If a bill rolling back the Federal Insurance Office’s authority should pass, it would limit financial transparency and the effectiveness of regulatory supervision, according to Moody’s Investors Service.

In its Weekly Credit Outlook, Moody’s notes that a subcommittee of the House Financial Services Committee has reported out legislation that would restrict the ability of the FIO to get financial information from insurance companies. The bill, H.R. 3559, the Insurance Data Protection Act of 2011, was sponsored by Steve Stivers (R-Ohio) and was approved along party lines. The vote was 7-5, with Republicans supporting it and Democrats opposing it.

The bill would revoke the authority of the FIO and the Office of Financial Research (OFR), two new entities created by the Dodd-Frank Act, to subpoena data from insurance companies.
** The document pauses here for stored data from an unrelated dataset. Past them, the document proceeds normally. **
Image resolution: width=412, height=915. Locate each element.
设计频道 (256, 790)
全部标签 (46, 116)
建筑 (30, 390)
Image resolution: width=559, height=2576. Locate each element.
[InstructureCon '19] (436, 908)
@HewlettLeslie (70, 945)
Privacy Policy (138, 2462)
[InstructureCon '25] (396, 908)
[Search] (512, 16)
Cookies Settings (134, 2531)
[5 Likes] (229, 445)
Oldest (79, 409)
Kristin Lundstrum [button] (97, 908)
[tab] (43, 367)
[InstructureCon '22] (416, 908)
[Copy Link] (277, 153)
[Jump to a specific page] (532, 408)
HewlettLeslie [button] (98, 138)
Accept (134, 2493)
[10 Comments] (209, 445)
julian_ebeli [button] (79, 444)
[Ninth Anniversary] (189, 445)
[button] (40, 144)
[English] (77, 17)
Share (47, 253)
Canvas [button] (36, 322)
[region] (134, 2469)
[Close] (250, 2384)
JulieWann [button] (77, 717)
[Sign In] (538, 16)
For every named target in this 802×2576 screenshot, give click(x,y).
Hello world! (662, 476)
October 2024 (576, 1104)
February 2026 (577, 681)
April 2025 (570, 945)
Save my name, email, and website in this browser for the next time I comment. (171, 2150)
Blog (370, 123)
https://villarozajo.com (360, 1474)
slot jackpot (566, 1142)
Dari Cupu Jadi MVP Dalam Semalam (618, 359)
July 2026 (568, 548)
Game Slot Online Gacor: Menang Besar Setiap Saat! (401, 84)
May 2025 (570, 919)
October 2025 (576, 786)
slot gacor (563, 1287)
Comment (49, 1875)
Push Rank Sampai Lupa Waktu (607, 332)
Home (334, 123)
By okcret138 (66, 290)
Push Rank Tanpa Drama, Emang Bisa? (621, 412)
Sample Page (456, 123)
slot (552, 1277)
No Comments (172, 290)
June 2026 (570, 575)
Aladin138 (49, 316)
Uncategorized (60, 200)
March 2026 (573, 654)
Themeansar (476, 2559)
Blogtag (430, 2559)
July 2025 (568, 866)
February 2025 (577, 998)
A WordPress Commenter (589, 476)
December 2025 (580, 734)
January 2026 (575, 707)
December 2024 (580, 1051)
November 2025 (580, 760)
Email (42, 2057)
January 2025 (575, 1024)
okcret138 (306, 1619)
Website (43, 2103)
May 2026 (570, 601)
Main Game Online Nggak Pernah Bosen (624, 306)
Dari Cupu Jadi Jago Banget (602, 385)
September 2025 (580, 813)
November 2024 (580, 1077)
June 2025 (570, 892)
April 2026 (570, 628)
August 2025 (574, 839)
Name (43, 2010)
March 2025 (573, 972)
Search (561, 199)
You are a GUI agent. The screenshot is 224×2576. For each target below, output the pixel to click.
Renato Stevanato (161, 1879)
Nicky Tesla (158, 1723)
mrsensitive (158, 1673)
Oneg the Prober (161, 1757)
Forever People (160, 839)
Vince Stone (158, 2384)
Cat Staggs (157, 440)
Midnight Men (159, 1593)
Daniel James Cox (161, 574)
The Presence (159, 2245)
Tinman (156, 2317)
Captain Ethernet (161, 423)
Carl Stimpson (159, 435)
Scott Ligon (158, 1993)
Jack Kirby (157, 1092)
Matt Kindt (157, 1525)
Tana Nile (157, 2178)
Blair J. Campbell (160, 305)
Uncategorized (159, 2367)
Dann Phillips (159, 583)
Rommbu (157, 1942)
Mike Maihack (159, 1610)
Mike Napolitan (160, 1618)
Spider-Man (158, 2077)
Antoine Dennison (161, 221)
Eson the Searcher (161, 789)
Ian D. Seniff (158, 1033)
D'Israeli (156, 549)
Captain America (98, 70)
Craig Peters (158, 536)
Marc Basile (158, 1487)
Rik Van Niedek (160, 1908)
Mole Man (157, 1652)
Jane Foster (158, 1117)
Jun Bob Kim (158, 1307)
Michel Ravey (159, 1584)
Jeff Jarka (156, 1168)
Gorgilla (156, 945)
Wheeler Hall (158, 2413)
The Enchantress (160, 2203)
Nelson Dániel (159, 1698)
It would also force the FIO, the OFR, the Financial Stability Oversight Council, and any other federal entity that seeks data about insurance companies to obtain that data through the insurance company’s state regulator, another federal agency, or a public source.

Moody’s says, “Without subpoena powers, the FIO would be unable, in certain circumstances, to gather critical data for identifying and managing systemic risk.”

The rating agency says the bill would limit the “free flow of essential insurance data” to the parties responsible for overseeing the industry, and adds the bill “would prevent sharing non-publicly available information with both the general public and other government agencies, even those charged with analyzing systemic risk.”